It’s a staggering figure: more than 200 million people around the world are unemployed, according to the United Nations International Labour Organization. That number, still well above pre-2009 figures, reflects the continued repercussions of the global economic crisis.
As governments struggle to reduce unemployment, they are increasingly tapping the private sector to manage the vital task of helping job seekers find employment. The hope: that the private sector not only improves the value-for-money trade-off for these services amid budget pressures but also innovates to provide more effective and efficient employment services.
Unfortunately, governments often don’t know how to work successfully with private-sector employment-service providers. Many stumble. Among the common pitfalls: setting up agreements that allow private-sector providers to “game the system” through moves such as cherry-picking the most easily placed job seekers and “parking” candidates who are particularly tough to place.

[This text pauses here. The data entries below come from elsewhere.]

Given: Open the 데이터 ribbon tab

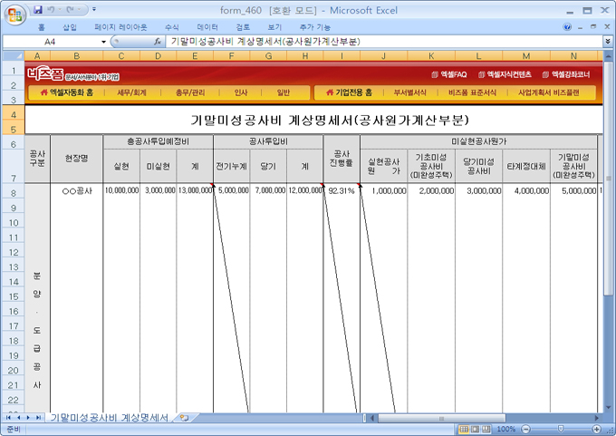Looking at the screenshot, I should coord(207,27).
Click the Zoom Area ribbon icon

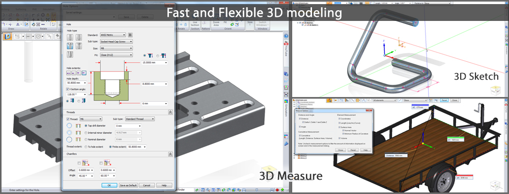(x=216, y=23)
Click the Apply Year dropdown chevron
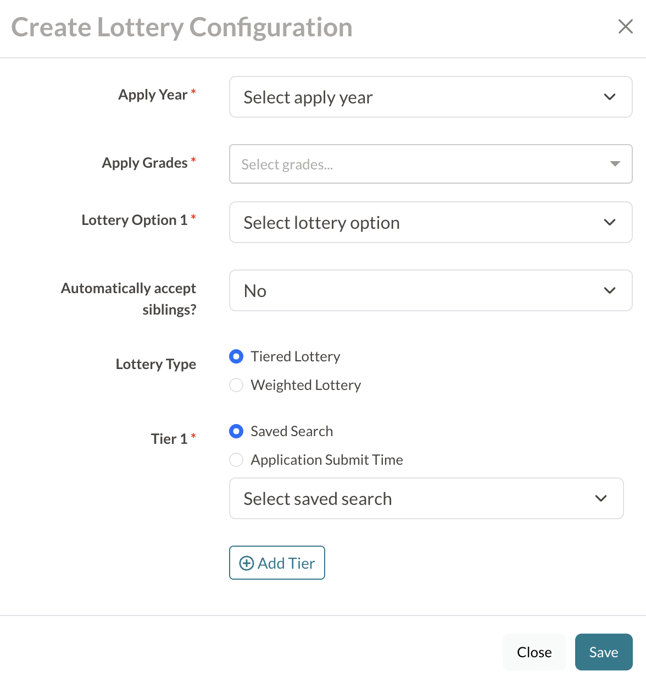 (x=610, y=97)
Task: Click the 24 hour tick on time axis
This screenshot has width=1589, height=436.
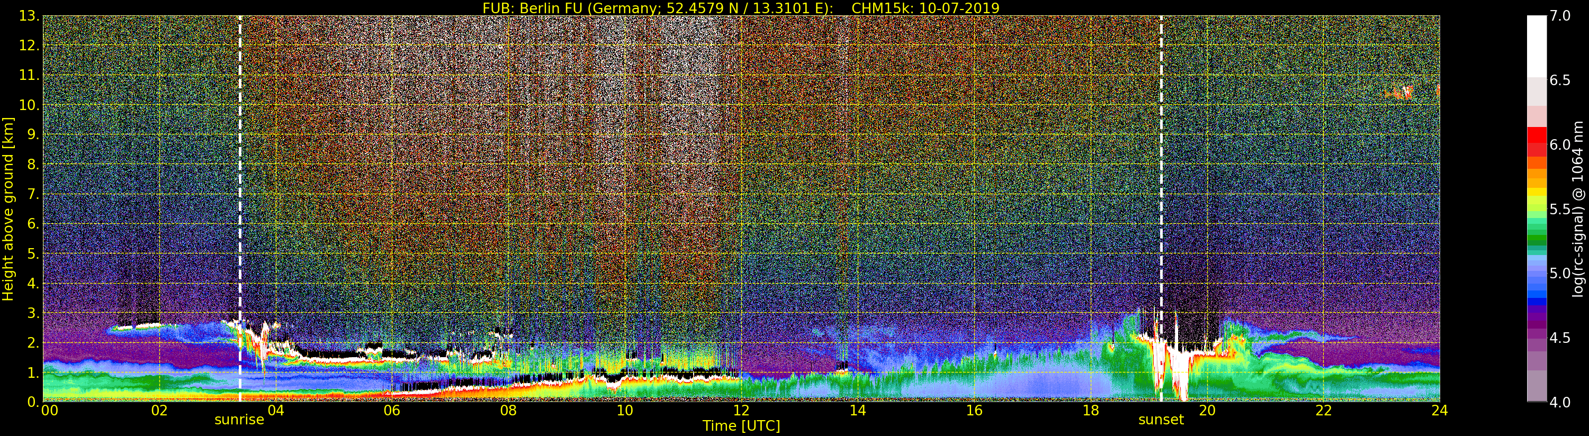Action: coord(1440,411)
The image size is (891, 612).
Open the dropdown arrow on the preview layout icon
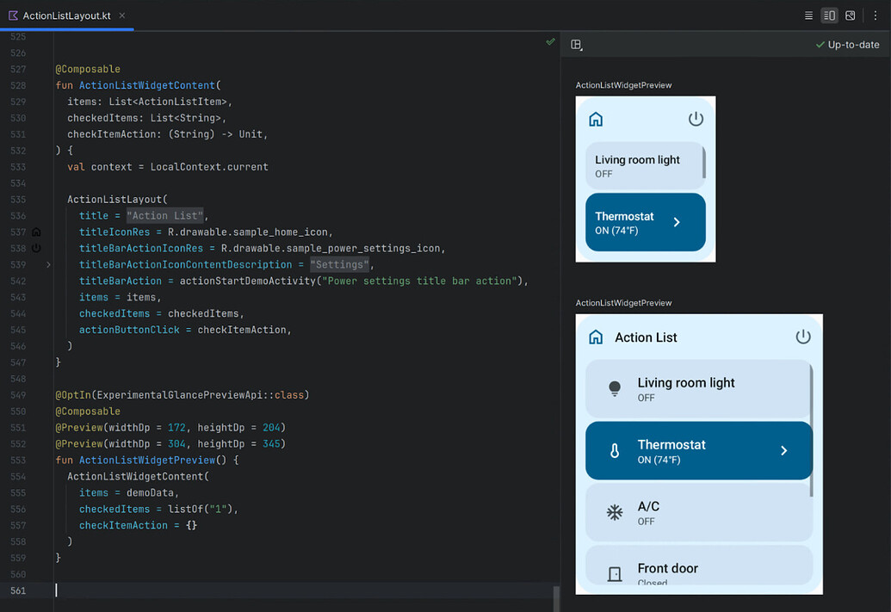(582, 50)
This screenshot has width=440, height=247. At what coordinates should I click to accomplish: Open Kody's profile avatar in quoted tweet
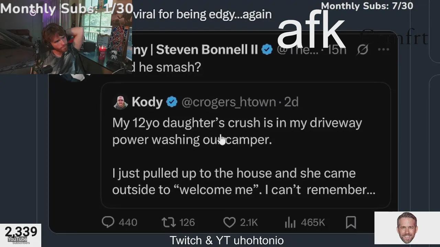click(x=121, y=103)
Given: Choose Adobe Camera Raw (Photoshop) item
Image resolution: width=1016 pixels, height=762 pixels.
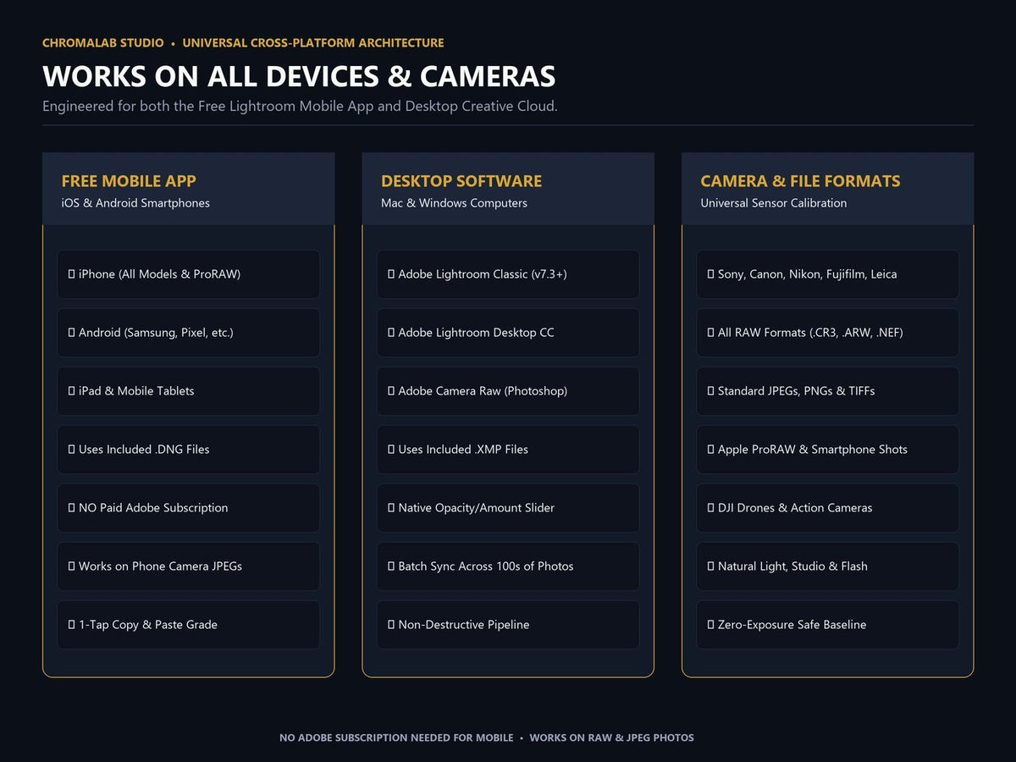Looking at the screenshot, I should coord(508,391).
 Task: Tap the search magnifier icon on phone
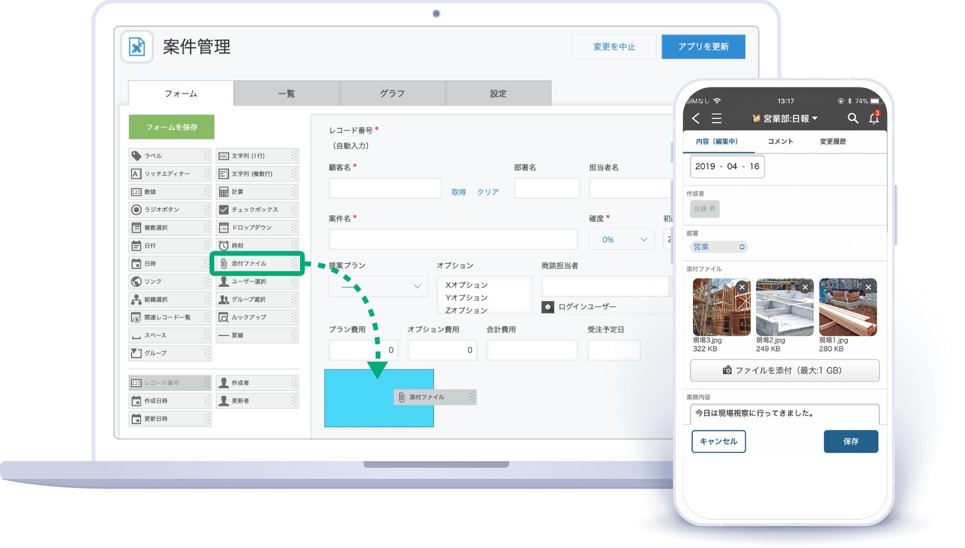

To address the challenges, The Boston Consulting Group has identified five success factors for governments that are working with private-sector employment-service providers:
- Focusing on the right objectives based on the goal, which might be to increase placement rates or to reduce overall costs
- Maximizing the effectiveness of job seeker segmentation to match the right resources and services to the right groups
- Designing compensation rules that block gaming of the system and promote success
- Understanding and enhancing the power of competition in the employment services market
- Managing vendor relationships effectively and comprehensively
Deploying these best practices consistently can help governments maximize the impact of the employment services they provide. Some governments are finding reasonable success in this area now, but few are realizing the full potential of those relationships—and others are failing outright.